It will probably be a long time before we get some truly candid quotes regarding director Edgar Wright’s departure from Ant-Man. Maybe in 20 years when Peter Biskind gets around to whatever book of his that will cover Hollywood from 2000-2020. Today’s comments from Marvel head Kevin Feige on the matter are probably about as frank as things are going to get in the near future. The fact of the matter is that this kind of stuff happens all the time, but the exceptions here are that Wright was on the project for eight years and was only months out from shooting. For whatever reason, Disney and Marvel (with an emphasis on the former most likely) became unhappy with the script fashioned by Wright and co-writer Joe Cornish and brought on studio writers to take a crack at a polish. When that polish wasn’t to Wright and Cornish’s liking, they exited the project.
Enter new director Peyton Reed (in my opinion a very talented filmmaker in his own right) and a new revision by Adam McKay (followed up by a production polish). While Feige doesn’t give exact details of what went wrong, he does successfully paint a portrait of a flawed dynamic where everyone is being “too nice.” Which can always lead to problems. Hit the jump for more on the departure of Ant-Man director Edgar Wright as well as a few tidbits about Doctor Strange.
Feige told Empire Online:
“We’ve been with Edgar for eight years. The disappointing thing for me is not being able to make a movie with him, right now; it’s just the personal relationship. It was amicable and we sat in a room together and said this isn’t working. I just wish I or he had figured that out somewhere in the eight years leading up to it.
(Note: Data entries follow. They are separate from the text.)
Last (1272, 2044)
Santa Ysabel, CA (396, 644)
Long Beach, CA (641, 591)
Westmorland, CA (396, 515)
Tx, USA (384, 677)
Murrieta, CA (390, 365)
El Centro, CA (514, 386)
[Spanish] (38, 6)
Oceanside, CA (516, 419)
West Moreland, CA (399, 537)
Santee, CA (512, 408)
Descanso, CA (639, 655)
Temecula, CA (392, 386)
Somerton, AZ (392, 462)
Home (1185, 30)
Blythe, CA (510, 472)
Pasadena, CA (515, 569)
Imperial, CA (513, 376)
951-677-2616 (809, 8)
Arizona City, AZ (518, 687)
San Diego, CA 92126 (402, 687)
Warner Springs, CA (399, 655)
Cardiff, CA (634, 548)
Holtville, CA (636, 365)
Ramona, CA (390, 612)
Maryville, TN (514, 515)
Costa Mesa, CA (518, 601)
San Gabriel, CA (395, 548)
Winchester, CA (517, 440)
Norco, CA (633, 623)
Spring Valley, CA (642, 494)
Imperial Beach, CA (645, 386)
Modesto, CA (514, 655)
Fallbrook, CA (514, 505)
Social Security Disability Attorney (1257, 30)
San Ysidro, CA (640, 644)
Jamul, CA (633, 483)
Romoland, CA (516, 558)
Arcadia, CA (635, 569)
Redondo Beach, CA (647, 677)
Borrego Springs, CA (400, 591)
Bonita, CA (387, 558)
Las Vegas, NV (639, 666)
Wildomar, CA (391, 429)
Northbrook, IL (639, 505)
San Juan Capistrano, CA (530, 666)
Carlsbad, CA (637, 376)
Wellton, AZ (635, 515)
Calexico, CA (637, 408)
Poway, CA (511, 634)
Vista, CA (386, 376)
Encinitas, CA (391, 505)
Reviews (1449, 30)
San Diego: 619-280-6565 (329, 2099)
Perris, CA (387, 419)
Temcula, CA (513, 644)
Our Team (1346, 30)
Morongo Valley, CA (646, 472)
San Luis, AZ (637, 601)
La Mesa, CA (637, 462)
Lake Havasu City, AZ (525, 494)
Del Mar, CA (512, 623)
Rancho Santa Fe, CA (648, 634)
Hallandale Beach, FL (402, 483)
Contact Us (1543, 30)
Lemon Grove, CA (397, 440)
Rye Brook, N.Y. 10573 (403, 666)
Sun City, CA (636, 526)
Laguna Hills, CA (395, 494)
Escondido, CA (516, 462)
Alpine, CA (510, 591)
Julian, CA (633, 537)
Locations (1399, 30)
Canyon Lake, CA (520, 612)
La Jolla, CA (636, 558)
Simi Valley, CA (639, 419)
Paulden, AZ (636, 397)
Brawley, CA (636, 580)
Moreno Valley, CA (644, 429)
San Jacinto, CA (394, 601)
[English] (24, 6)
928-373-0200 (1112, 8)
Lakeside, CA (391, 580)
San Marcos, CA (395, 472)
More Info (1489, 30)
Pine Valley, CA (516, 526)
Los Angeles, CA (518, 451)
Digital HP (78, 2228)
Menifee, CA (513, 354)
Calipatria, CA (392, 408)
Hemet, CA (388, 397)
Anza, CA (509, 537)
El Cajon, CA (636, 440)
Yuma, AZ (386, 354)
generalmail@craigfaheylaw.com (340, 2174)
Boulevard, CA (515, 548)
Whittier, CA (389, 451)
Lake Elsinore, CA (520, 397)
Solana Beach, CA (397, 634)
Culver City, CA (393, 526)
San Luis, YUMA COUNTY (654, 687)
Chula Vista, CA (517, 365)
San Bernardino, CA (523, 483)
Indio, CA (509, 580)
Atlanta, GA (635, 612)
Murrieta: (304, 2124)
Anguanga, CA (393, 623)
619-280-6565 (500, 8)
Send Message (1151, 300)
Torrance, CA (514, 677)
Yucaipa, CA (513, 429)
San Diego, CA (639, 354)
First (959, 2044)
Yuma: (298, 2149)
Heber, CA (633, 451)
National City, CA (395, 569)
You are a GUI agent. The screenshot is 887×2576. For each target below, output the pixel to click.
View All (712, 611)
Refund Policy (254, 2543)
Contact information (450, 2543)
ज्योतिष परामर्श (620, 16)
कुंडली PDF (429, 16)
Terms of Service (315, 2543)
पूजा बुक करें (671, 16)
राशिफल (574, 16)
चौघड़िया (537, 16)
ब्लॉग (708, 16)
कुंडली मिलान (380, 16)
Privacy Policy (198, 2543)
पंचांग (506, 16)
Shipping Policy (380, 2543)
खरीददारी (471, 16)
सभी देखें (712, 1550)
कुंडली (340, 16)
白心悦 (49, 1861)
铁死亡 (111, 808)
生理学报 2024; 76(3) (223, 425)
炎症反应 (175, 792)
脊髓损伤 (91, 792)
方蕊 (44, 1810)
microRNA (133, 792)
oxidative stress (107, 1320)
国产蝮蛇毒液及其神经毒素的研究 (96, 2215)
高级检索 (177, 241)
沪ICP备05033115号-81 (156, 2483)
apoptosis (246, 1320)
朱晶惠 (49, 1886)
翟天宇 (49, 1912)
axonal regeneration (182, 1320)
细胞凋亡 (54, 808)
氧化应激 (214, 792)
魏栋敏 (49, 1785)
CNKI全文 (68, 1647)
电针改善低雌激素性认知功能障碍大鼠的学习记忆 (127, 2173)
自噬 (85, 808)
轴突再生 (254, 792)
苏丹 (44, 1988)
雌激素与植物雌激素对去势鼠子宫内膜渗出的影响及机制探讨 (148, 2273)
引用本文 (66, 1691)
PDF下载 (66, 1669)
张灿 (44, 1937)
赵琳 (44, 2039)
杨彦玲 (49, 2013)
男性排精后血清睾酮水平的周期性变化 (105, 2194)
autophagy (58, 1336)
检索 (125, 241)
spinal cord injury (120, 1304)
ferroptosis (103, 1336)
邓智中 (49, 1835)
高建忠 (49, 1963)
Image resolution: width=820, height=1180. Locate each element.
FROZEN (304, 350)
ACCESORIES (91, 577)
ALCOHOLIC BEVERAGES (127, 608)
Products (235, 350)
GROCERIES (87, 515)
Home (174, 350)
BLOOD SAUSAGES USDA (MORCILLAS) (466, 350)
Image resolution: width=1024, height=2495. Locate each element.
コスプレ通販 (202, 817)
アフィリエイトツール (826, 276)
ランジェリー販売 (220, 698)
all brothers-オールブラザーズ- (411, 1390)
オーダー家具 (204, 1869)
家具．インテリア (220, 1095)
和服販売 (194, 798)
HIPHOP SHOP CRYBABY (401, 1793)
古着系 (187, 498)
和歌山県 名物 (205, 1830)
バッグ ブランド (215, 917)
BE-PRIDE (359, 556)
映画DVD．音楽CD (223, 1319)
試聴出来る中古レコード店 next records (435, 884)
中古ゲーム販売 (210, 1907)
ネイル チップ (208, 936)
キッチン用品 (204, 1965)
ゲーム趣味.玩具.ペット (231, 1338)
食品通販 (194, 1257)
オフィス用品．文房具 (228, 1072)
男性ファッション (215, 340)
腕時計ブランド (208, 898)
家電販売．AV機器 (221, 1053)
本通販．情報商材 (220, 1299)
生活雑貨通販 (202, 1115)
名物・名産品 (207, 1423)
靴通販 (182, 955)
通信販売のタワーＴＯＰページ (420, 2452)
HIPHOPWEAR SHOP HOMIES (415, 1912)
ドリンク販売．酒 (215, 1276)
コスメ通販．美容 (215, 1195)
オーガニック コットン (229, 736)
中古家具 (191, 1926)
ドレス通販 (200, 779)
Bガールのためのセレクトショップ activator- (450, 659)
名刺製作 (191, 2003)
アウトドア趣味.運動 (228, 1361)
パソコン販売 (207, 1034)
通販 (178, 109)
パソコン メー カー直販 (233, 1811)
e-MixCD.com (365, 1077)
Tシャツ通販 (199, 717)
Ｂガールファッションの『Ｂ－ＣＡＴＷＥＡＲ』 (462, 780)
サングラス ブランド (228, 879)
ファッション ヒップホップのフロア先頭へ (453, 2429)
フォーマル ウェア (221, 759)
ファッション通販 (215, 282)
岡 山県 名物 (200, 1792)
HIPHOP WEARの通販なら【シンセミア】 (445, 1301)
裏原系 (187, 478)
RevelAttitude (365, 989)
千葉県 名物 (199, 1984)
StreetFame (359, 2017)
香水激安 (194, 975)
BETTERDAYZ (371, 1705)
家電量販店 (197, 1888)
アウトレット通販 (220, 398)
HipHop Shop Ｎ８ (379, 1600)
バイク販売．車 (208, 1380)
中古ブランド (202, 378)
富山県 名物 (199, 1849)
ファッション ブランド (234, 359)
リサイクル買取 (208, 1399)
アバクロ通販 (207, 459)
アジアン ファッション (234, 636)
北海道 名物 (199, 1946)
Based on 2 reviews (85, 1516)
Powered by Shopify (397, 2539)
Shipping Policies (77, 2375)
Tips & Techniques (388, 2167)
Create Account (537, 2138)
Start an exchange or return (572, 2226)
Well, it’s not worth, right now, going into [what the disagreements were] in super-specifics. I wish it wasn’t as late in the day as it was, but it just had become clear that there was an impasse that we had never reached before. We’ve worked with lots of unbelievable talented filmmakers like Edgar before, and of course there are disagreements along the way. We had always found a way around it, a way to battle through it and emerge on the other side with a better product. It just became clear that both of us was just being too polite over the past eight years I guess! Then it was clear that, ‘Oh you’re really not gonna stop talking about that note?’ ‘Oh, you’re really not gonna do that note?’ Alright this isn’t working.”
Even if that’s a sanitized version of things, it totally makes sense to me. I’ve witnessed that kind of dynamic play itself out before. I’ll always be a fan of Wright’s, but now he’s free to get back in the business of making pure Edgar Wright movies, which is always my preference.
On the sunnier side of the Marvel Cinematic Universe, Feige had nothing but love for the upcoming Dr. Strange and its director, horror vet Scott Derrickson:
“I would say you can certainly look at the past work of the filmmakers we hire as a bit of an indication for the tone of the movie, but not necessary everything. The Russos, who are well known for their sitcoms, there is nothing sitcom about The Winter Soldier! No, I wouldn’t say just because he has only done horror movies means that Doctor Strange is going to be a horror movie. It means he is a talented filmmaker who we think could add something unique and very fresh to the particular franchise. But there could be scary moments. There are scary moments in all our movies! There are some scary people that Strange has to deal with, I will say.”
There you have it. Are you going to give Peyton Reed a chance on Ant-Man? I’m actually hopeful his version will be fine and I can double feature it with whatever wonderful feature Edgar Wright is probably currently developing.